- **REQUIRED WORK**: Begin at the line where "The height and" appears and reproduce exactly every line through the end of the data below, both included, skipping pictures.
↓↓↓
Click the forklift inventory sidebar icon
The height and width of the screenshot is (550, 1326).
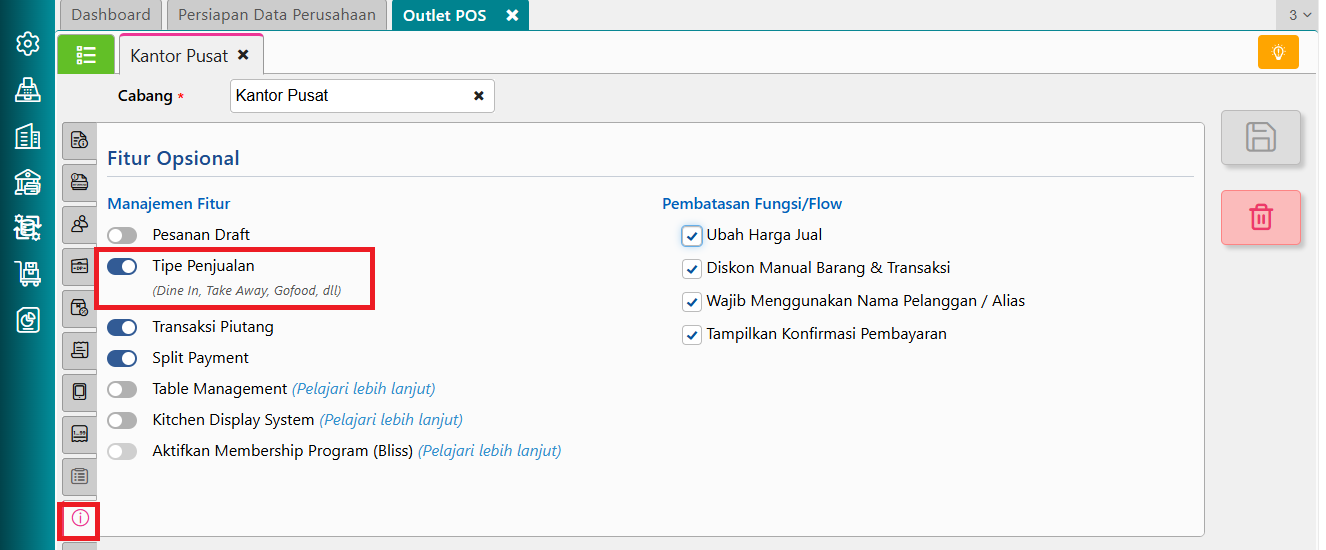28,273
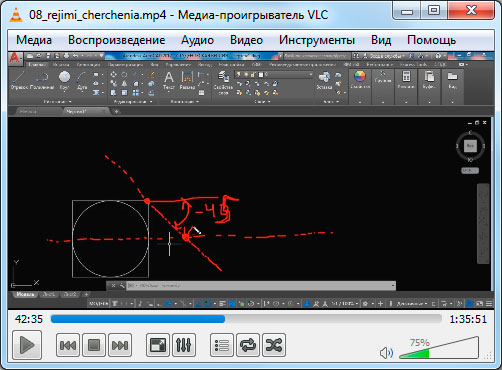Toggle loop repeat mode
502x370 pixels.
(x=248, y=345)
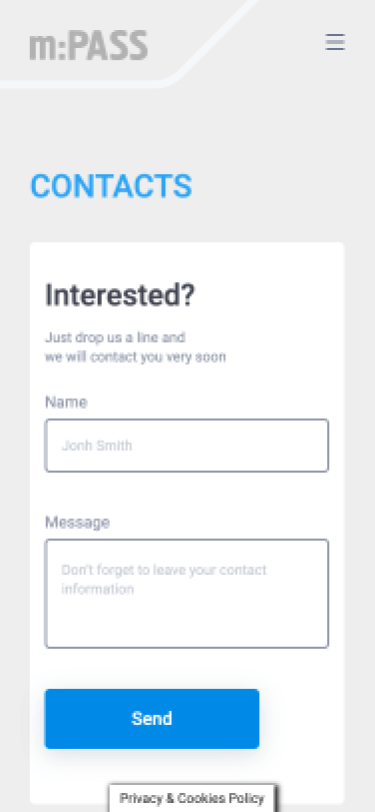Image resolution: width=375 pixels, height=812 pixels.
Task: Click the diagonal header decoration line
Action: coord(215,39)
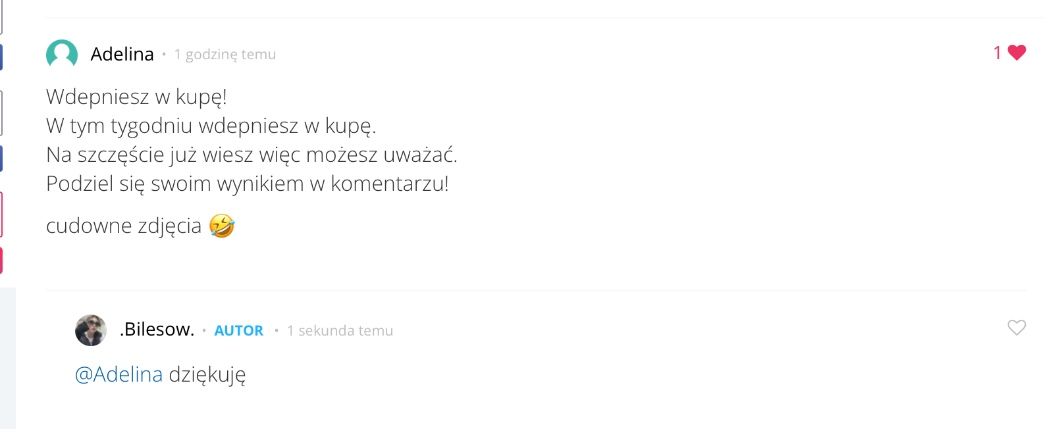Viewport: 1060px width, 429px height.
Task: Click Adelina's teal profile avatar icon
Action: [x=62, y=54]
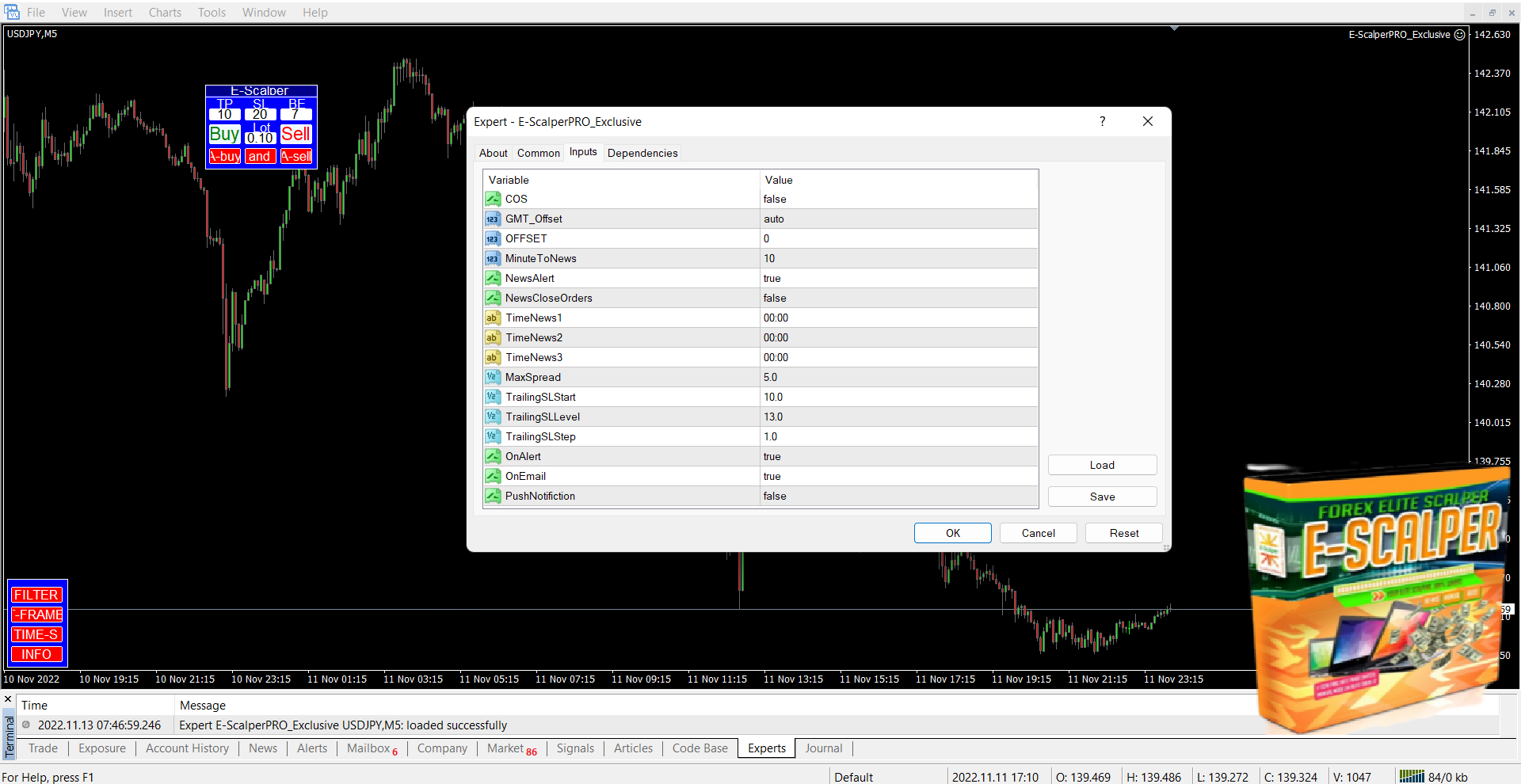Click the COS boolean variable icon

point(493,199)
↑↑↑
- **TASK OUTPUT**:
The height and width of the screenshot is (550, 1326).
28,273
Toggle loop repeat mode
502x370 pixels.
(x=248, y=345)
Image resolution: width=375 pixels, height=812 pixels.
Task: Click the diagonal header decoration line
Action: coord(215,39)
Viewport: 1060px width, 429px height.
Task: Click Adelina's teal profile avatar icon
Action: [x=62, y=54]
Click the COS boolean variable icon

point(493,199)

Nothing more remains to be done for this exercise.